» TASK ITEM
From the first line to the last, output the entries exactly.

***** GIVEN RECORDS *****

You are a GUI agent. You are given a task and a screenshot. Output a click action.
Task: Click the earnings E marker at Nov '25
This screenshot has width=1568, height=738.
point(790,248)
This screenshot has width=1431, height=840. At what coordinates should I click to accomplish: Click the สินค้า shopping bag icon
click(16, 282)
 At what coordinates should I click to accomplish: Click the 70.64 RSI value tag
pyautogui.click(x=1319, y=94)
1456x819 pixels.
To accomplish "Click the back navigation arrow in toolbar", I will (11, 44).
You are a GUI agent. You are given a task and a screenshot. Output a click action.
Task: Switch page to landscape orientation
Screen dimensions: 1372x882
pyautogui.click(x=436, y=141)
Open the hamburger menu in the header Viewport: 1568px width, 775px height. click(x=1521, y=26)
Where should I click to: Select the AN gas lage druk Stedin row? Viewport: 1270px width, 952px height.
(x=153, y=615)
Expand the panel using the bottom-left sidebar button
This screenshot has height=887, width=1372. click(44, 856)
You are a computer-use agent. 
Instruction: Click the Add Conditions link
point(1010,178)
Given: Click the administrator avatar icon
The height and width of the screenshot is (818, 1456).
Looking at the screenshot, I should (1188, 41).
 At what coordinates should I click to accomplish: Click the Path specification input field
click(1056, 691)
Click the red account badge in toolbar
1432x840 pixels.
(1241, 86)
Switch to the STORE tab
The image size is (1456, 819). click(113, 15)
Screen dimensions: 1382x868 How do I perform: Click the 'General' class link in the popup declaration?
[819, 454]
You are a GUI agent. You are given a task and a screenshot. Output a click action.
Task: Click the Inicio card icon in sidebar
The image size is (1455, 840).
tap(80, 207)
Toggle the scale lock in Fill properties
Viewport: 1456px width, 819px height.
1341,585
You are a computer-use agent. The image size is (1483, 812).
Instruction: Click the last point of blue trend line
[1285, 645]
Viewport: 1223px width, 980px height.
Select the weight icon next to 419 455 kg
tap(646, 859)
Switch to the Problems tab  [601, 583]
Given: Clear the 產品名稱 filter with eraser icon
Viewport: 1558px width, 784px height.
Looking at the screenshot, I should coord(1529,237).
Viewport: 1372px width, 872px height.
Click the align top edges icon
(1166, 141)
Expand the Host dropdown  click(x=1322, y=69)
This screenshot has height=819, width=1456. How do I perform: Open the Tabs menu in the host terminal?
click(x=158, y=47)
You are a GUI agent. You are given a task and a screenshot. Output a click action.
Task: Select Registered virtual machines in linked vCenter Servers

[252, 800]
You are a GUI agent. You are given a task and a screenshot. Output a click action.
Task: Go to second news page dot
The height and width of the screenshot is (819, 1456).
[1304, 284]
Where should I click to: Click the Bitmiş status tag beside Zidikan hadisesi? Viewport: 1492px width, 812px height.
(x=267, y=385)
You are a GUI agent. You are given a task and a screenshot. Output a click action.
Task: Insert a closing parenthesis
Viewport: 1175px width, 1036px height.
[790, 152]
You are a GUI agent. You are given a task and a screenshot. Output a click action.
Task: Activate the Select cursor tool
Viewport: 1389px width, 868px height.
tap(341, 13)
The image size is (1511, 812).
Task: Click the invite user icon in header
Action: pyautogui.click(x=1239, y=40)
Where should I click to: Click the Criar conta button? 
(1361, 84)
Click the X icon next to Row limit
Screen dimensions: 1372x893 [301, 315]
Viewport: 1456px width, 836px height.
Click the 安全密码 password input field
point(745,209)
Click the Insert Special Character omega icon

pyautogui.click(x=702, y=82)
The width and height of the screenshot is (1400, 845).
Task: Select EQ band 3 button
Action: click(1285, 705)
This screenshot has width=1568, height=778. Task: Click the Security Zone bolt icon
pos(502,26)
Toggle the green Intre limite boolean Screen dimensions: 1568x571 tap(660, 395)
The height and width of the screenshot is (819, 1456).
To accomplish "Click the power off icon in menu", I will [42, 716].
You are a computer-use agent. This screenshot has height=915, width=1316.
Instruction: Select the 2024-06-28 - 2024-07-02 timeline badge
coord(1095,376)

*****

» RESULT OF THE EXERCISE
You are a GUI agent. You are given a task and a screenshot. Output a click action.
Task: Click the earnings E marker at Nov '25
This screenshot has width=1568, height=738.
point(790,248)
This screenshot has width=1431, height=840. At what coordinates should I click to accomplish: Click the สินค้า shopping bag icon
click(16, 282)
 At what coordinates should I click to accomplish: Click the 70.64 RSI value tag
pyautogui.click(x=1319, y=94)
1456x819 pixels.
To accomplish "Click the back navigation arrow in toolbar", I will (11, 44).
You are a GUI agent. You are given a task and a screenshot. Output a click action.
Task: Switch page to landscape orientation
Screen dimensions: 1372x882
pyautogui.click(x=436, y=141)
Open the hamburger menu in the header Viewport: 1568px width, 775px height. click(x=1521, y=26)
Where should I click to: Select the AN gas lage druk Stedin row? Viewport: 1270px width, 952px height.
(x=153, y=615)
Expand the panel using the bottom-left sidebar button
This screenshot has height=887, width=1372. click(44, 856)
You are a computer-use agent. 
Instruction: Click the Add Conditions link
point(1010,178)
Given: Click the administrator avatar icon
The height and width of the screenshot is (818, 1456).
Looking at the screenshot, I should (1188, 41).
 At what coordinates should I click to accomplish: Click the Path specification input field
click(1056, 691)
Click the red account badge in toolbar
1432x840 pixels.
(1241, 86)
Switch to the STORE tab
The image size is (1456, 819). click(113, 15)
Screen dimensions: 1382x868 How do I perform: Click the 'General' class link in the popup declaration?
[819, 454]
You are a GUI agent. You are given a task and a screenshot. Output a click action.
Task: Click the Inicio card icon in sidebar
The image size is (1455, 840).
tap(80, 207)
Toggle the scale lock in Fill properties
Viewport: 1456px width, 819px height.
1341,585
You are a computer-use agent. The image size is (1483, 812).
Instruction: Click the last point of blue trend line
[1285, 645]
Viewport: 1223px width, 980px height.
Select the weight icon next to 419 455 kg
tap(646, 859)
Switch to the Problems tab  [601, 583]
Given: Clear the 產品名稱 filter with eraser icon
Viewport: 1558px width, 784px height.
Looking at the screenshot, I should coord(1529,237).
Viewport: 1372px width, 872px height.
Click the align top edges icon
(1166, 141)
Expand the Host dropdown  click(x=1322, y=69)
This screenshot has height=819, width=1456. How do I perform: Open the Tabs menu in the host terminal?
click(x=158, y=47)
You are a GUI agent. You are given a task and a screenshot. Output a click action.
Task: Select Registered virtual machines in linked vCenter Servers

[252, 800]
You are a GUI agent. You are given a task and a screenshot. Output a click action.
Task: Go to second news page dot
The height and width of the screenshot is (819, 1456).
[1304, 284]
Where should I click to: Click the Bitmiş status tag beside Zidikan hadisesi? Viewport: 1492px width, 812px height.
(x=267, y=385)
You are a GUI agent. You are given a task and a screenshot. Output a click action.
Task: Insert a closing parenthesis
Viewport: 1175px width, 1036px height.
[790, 152]
You are a GUI agent. You are given a task and a screenshot. Output a click action.
Task: Activate the Select cursor tool
Viewport: 1389px width, 868px height.
tap(341, 13)
The image size is (1511, 812).
Task: Click the invite user icon in header
Action: pyautogui.click(x=1239, y=40)
Where should I click to: Click the Criar conta button? 
(1361, 84)
Click the X icon next to Row limit
Screen dimensions: 1372x893 [301, 315]
Viewport: 1456px width, 836px height.
Click the 安全密码 password input field
point(745,209)
Click the Insert Special Character omega icon

pyautogui.click(x=702, y=82)
The width and height of the screenshot is (1400, 845).
Task: Select EQ band 3 button
Action: click(1285, 705)
This screenshot has width=1568, height=778. Task: Click the Security Zone bolt icon
pos(502,26)
Toggle the green Intre limite boolean Screen dimensions: 1568x571 tap(660, 395)
The height and width of the screenshot is (819, 1456).
To accomplish "Click the power off icon in menu", I will [42, 716].
You are a computer-use agent. This screenshot has height=915, width=1316.
Instruction: Select the 2024-06-28 - 2024-07-02 timeline badge
coord(1095,376)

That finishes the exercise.